Modifying Electronic Health Record Systems
The researchers will follow more than 70,000 patients who are scheduled to have various types of surgery. Over a period of 3 years, each of 24 surgical practices in Mayo Clinic’s locations across the country will have their EHR system modified, enabling them to be “switched on or off” to accept information about patient preferences for pain treatment.
The researchers will compare patients who use the typical EHR system after surgery to patients who use the enhanced (switched on) EHR system, with options to express interest in complementary health treatments for pain. The study team will determine if patients who are offered non-medicine options experience less pain and recover more quickly from surgery. They will also look at patients’ anxiety after surgery and how much follow-up care they need.
The research team has spoken with and shadowed many Mayo providers to understand use of the current Mayo Clinic EHR system to figure out how to build the enhanced version that records patient preferences.

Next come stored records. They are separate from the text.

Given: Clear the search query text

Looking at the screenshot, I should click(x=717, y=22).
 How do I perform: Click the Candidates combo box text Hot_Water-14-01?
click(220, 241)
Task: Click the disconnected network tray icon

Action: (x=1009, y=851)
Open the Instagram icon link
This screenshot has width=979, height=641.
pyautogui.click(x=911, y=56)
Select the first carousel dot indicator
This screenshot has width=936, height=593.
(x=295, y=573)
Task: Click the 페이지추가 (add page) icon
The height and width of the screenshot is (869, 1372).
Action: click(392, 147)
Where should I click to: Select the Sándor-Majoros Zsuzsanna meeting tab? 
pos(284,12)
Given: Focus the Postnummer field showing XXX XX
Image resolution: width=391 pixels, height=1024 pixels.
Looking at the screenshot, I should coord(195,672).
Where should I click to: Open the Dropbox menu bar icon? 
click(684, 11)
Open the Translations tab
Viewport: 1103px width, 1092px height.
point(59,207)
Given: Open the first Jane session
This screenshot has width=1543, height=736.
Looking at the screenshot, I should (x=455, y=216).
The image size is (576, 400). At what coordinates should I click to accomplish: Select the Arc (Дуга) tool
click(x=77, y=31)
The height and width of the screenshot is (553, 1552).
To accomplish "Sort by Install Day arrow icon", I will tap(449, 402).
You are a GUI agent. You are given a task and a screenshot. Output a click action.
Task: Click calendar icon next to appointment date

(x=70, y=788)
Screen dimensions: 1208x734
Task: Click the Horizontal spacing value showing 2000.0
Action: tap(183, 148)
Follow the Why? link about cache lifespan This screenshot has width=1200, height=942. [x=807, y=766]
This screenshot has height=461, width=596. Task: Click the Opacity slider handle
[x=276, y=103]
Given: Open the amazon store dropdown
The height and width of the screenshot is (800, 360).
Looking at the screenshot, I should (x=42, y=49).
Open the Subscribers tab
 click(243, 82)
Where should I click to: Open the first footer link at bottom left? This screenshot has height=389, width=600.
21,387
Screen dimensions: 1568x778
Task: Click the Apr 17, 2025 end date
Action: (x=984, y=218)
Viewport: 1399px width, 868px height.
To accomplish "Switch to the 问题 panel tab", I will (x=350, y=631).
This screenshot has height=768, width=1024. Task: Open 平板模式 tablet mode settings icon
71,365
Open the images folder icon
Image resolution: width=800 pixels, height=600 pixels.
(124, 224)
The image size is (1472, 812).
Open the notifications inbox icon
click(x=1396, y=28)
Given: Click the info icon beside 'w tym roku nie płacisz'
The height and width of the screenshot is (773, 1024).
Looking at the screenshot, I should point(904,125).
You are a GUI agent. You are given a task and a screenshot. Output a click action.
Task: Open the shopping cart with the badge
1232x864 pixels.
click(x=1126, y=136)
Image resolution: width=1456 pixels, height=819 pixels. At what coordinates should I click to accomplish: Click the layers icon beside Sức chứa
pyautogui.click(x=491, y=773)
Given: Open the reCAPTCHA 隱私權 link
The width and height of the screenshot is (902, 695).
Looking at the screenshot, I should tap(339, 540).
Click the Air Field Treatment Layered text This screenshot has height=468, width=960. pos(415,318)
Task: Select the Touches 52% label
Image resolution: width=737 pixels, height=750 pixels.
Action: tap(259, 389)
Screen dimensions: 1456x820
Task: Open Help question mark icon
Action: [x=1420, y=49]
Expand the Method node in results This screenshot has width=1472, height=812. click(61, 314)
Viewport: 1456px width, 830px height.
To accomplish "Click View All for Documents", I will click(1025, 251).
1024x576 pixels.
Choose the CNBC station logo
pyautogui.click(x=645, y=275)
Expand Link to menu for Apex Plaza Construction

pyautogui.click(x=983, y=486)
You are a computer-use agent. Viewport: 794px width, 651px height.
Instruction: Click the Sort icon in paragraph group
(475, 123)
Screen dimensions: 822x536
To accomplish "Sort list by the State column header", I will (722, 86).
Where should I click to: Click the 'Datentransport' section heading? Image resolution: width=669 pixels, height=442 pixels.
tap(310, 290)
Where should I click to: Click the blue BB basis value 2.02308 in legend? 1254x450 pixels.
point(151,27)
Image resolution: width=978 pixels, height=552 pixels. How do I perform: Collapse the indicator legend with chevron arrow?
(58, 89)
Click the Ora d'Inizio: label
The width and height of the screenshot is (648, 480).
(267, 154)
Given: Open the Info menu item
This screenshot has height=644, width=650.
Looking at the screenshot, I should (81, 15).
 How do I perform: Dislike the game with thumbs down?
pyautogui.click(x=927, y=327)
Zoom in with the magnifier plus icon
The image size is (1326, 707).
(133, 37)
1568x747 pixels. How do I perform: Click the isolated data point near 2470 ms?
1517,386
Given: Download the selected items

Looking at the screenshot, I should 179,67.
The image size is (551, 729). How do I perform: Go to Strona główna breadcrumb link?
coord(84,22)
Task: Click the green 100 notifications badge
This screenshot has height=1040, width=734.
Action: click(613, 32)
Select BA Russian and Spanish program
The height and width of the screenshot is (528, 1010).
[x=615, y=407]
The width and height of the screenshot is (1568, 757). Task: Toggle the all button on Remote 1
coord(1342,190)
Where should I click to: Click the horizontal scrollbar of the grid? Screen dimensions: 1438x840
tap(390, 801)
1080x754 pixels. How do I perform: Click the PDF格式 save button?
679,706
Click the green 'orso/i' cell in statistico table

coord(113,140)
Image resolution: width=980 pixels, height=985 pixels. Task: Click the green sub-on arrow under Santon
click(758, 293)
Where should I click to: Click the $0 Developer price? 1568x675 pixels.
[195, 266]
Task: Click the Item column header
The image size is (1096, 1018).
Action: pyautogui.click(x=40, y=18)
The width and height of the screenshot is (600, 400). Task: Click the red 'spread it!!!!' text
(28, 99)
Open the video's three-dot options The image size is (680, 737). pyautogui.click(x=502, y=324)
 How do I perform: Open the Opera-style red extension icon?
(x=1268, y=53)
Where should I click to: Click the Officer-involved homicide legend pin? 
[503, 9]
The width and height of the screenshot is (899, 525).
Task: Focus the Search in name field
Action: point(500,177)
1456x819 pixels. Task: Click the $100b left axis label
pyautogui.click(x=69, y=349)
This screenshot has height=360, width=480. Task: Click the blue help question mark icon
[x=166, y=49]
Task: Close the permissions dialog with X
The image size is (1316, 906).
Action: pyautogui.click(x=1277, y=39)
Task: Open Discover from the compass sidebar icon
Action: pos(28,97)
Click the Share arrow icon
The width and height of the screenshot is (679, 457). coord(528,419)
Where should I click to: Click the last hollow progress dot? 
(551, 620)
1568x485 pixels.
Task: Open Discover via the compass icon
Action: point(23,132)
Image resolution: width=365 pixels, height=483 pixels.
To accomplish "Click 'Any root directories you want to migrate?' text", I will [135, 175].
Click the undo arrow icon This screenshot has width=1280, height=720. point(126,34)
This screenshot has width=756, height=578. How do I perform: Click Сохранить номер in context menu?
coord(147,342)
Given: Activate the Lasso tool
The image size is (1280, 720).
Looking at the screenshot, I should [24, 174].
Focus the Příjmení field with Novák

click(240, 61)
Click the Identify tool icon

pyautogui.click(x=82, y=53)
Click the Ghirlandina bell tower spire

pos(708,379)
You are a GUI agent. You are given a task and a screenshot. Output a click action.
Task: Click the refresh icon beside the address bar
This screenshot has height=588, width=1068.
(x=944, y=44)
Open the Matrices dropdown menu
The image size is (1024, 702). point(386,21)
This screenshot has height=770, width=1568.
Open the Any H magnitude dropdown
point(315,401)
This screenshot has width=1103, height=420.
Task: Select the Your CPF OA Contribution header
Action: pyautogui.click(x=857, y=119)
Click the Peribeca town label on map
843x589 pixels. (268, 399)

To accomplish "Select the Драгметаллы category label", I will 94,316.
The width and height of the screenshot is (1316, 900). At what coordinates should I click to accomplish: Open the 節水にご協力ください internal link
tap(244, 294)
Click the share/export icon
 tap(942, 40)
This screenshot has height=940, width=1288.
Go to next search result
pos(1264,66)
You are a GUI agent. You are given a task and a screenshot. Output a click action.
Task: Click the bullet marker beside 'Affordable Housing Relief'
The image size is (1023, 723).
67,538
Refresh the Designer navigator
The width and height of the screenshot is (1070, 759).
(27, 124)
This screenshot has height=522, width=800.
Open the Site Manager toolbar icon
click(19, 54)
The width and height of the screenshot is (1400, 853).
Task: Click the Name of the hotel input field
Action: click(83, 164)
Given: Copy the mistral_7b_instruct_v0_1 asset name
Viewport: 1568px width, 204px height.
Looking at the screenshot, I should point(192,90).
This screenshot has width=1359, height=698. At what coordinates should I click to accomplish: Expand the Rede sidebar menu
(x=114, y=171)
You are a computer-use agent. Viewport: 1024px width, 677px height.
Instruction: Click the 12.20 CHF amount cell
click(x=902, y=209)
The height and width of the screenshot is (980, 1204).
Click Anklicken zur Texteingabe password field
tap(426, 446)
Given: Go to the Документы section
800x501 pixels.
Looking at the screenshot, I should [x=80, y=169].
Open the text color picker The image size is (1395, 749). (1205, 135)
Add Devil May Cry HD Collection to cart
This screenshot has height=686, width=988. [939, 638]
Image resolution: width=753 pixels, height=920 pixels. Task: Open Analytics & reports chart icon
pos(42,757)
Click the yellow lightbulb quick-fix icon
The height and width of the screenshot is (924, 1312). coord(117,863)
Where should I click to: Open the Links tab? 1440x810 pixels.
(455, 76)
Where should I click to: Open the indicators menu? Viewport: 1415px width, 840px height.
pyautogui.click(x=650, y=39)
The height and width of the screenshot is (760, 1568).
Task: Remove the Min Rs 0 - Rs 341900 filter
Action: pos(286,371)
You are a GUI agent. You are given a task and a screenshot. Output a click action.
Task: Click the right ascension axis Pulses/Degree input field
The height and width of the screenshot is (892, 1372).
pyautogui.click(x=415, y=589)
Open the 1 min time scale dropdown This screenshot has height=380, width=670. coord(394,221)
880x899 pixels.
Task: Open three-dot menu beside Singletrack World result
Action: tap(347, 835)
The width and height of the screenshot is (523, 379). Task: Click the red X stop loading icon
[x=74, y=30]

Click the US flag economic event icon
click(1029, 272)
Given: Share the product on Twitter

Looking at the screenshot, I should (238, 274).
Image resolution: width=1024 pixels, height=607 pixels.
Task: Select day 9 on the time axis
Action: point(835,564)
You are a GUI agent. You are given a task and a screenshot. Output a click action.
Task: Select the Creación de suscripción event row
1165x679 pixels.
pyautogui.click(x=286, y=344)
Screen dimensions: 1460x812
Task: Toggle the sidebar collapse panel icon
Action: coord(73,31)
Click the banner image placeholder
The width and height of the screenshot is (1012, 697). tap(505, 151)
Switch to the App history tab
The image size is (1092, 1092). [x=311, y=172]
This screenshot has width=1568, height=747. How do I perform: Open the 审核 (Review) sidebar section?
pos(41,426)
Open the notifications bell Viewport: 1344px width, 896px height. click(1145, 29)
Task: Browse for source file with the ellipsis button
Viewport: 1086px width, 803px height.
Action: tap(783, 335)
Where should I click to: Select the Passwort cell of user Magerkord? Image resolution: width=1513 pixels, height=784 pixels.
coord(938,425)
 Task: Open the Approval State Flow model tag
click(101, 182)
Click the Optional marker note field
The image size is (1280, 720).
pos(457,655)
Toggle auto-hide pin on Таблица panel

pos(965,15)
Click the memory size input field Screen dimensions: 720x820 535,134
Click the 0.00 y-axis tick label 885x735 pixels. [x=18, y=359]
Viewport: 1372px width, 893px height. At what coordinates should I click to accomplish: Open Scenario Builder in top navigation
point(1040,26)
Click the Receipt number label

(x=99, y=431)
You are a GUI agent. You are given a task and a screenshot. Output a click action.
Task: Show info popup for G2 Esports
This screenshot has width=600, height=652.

Offering Patients a Menu of Options
Clinical guidelines state that ideal pain care is integrative – emphasizing a holistic, patient-focused approach to healthcare and wellness that treats a whole person rather than, for example, one organ system. Yet complementary and integrative health approaches are seldom presented to patients, Cheville notes.
When the Mayo Clinic enhanced EHR system is switched on and a patient who is scheduled to have surgery logs onto the site, he or she encounters a “conversation guide” about pain. The guide explains the likelihood of pain after surgery and the reasons for limiting opioids, and it offers several non-medicine options a patient can choose to add to his or her pain management plan.
The system offers options in three categories: movement (yoga, tai chi, and walking); physical (acupuncture, acupressure, massage, transcutaneous electrical nerve stimulation, and hot and cold therapy); and relaxation (progressive muscle relaxation, paced breathing, meditation, guided imagery, music listening, and aromatherapy). All these approaches do not involve medicine but have been shown by multiple research studies to reduce pain.
“We’re trying to help patients, at a glance, understand what these treatments are and encourage them to pick two or three that we can support during and after their hospital stay,” Cheville explains.
The selections are saved in a patient’s EHR record as computer-coded tags know as data elements, alongside blood pressure, diagnoses, prescriptions, and other medical information. Patients can change their preferences anytime.